**Exercise set:**
1. From the text on the Navigation Center, reproduce the passage that begins at the words "Campos hopes to" and ends after "those without homes.".
2. Write what comes next in the piece on the Navigation Center and homelessness, picking up after its final sentence.

**Extracted text:**
--*--
The Navigation Center—as is explicit in its name—exists to navigate the chronically homeless from the streets into permanent housing. This is an intense process requiring far more staffing than a mere shelter; costs per resident per night are around three times or more what is expended upon a shelter-dweller. But, in the long run, this is bottom-line smart as well as altruistic—a homeless person residing in permanent housing will cost the city far, far less than someone scraping by on the streets and being repeatedly hoisted off the pavement by emergency service providers and ferried to General Hospital. The housing at the end of the rainbow is the raison d'être of the Navigation Center. It serves the same purpose that winning did for Vince Lombardi: It’s not everything. It’s the only thing. And, as you’ve no doubt noticed, it’s the thing that this city seems to have in shortest supply.  

Campos hopes to trigger emergency provisions to allow for those in need to be housed on city property. This is a direct shot across Lee’s bow. And it’s a shot Lee earned by presenting the Navigation Center—a cost-intense, low-resident approach to solving homelessness on the individual level—as the cure-all for this city’s gargantuan, multifaceted homeless problem. Most ostentatiously, Lee claimed the Navigation Center would address the needs of the scores of street-sleepers displaced during the Super Bowl; he has, consistently, oversold this artisanal approach as something that could be employed to house legions of those without homes. 

And there’s the rub: Those homes. They don’t exist. “You can build 100 navigation centers,” said Ken Reggio, the director of Episcopal Community Services, which runs the Navigation Center. “If housing exits are not attached to it, the center is not successful.” A Navigation Center isn’t just a casual and deluxe shelter with good food and no limits on dogs or possessions toted in. It’s meant to move residents into housing. Period.
--*--
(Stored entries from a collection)
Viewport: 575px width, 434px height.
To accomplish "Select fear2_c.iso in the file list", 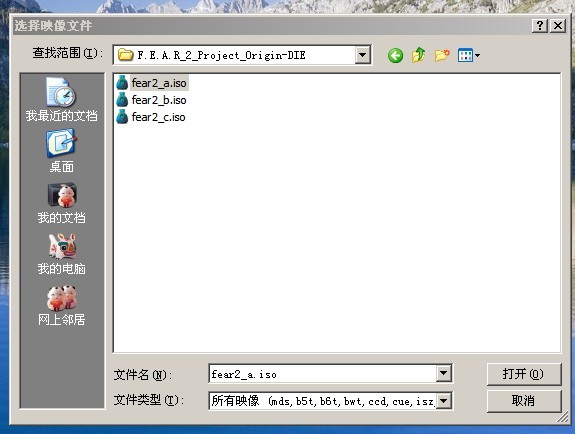I will 151,117.
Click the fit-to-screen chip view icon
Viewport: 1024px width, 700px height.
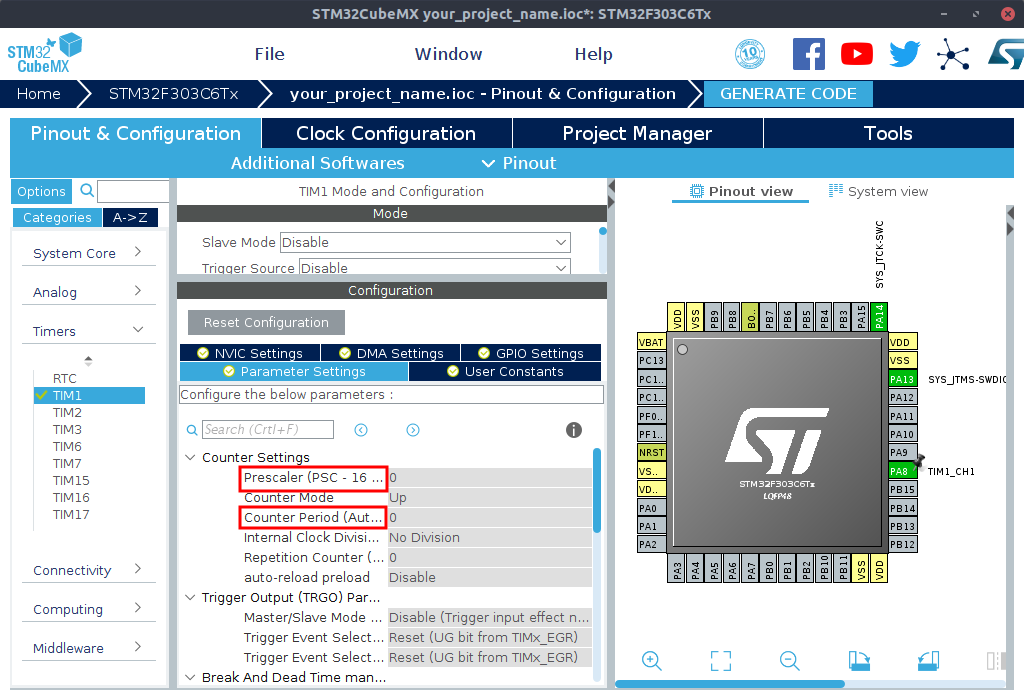pyautogui.click(x=721, y=660)
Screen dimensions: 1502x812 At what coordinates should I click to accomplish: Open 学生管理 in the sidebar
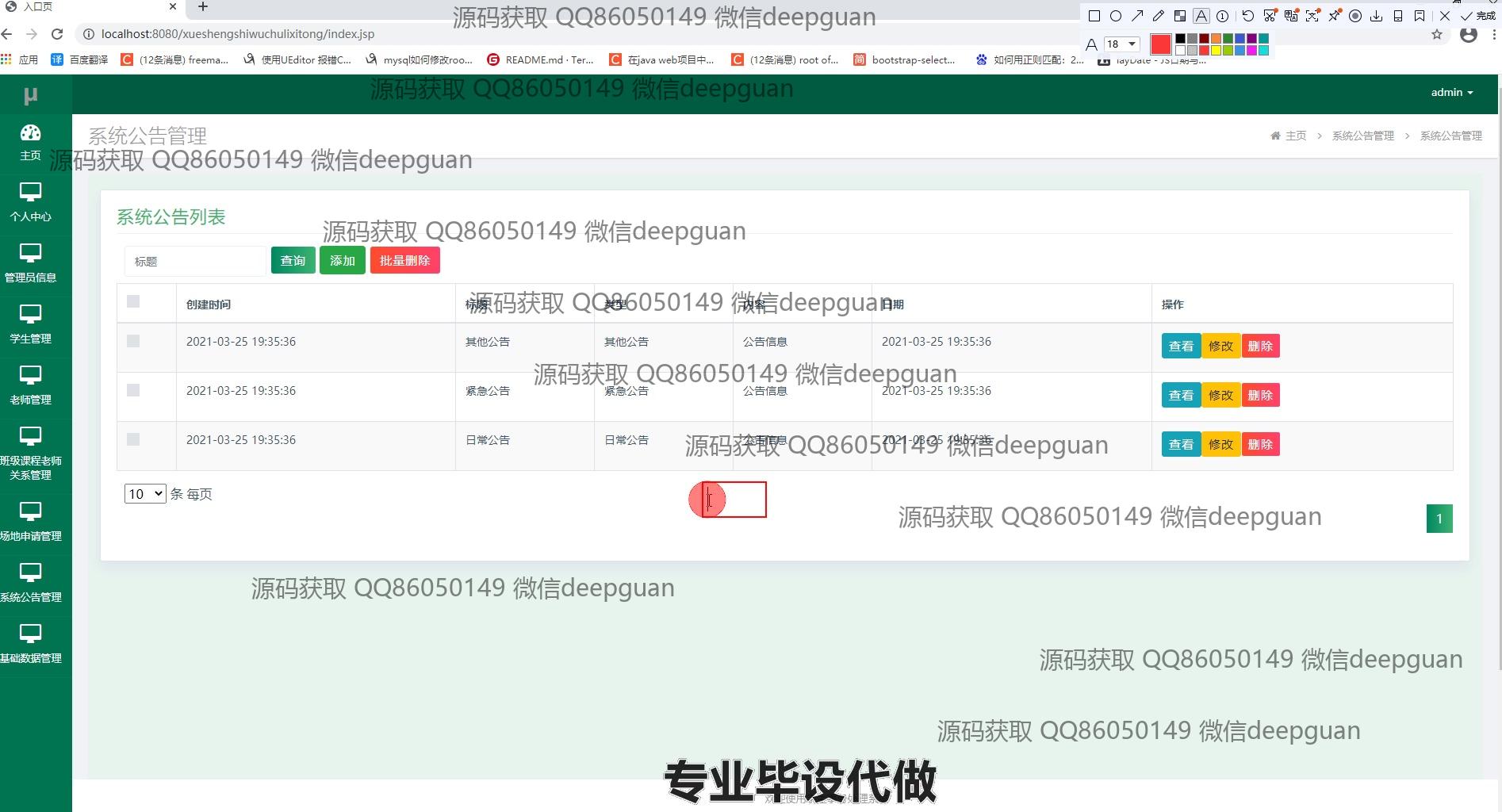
--*--
**Responses by task:**
1.
Campos hopes to trigger emergency provisions to allow for those in need to be housed on city property. This is a direct shot across Lee’s bow. And it’s a shot Lee earned by presenting the Navigation Center—a cost-intense, low-resident approach to solving homelessness on the individual level—as the cure-all for this city’s gargantuan, multifaceted homeless problem. Most ostentatiously, Lee claimed the Navigation Center would address the needs of the scores of street-sleepers displaced during the Super Bowl; he has, consistently, oversold this artisanal approach as something that could be employed to house legions of those without homes.

2.
Campos’ pending legislation could direct the city to more quickly erect Navigation Centers. But it does nothing to address the millions of dollars and bureaucratic moon shots necessary to aquire housing for the destitute in America’s costliest city. “This doesn’t give us any more tools we didn’t already have,” says Sam Dodge, the mayor’s homeless czar (and likely future pitchman for headache medication). It took “all these years,” Dodge continues, to appropriate 500 units of supportive housing in the city’s crumbling single-room occupancy hotels, largely to serve as outlets for the current Navigation Center’s graduates. How San Francisco could, in short order, conjure up rooms for the residents of five new Navigation Centers is a vexing problem. “Ah, I don’t know about six Navigation Centers,” Dodge admits. “This is something David kind of pulled out of the sky.” 

Campos doesn’t deny this. “I don’t have a crystal ball,” he says. “We’ll put that number out there. I’m happy to talk about it.” 

But, for the most part, Campos says his legislation is about less talking and more doing. The supervisor says he understands that merely erecting Navigation Centers without housing exits won’t solve the problem. What he wants is to speed up Lee’s timeline, and force him to issue progress reports: “What we’re saying is we can no longer wait for you on your own time to tell us. We want you to lay out a plan outlining what will be done,” Campos says. “We want to hear how you’re going to do it. By when.” 

This is the whirlwind Lee inherited by overselling the Navigation Center and underperforming in his efforts to replicate it. Expect a good deal of politicking and rancor and drama. But, without coherent plans—and, frankly, great deals of state and federal help—don’t expect the suffering of the homeless to be alleviated anytime soon.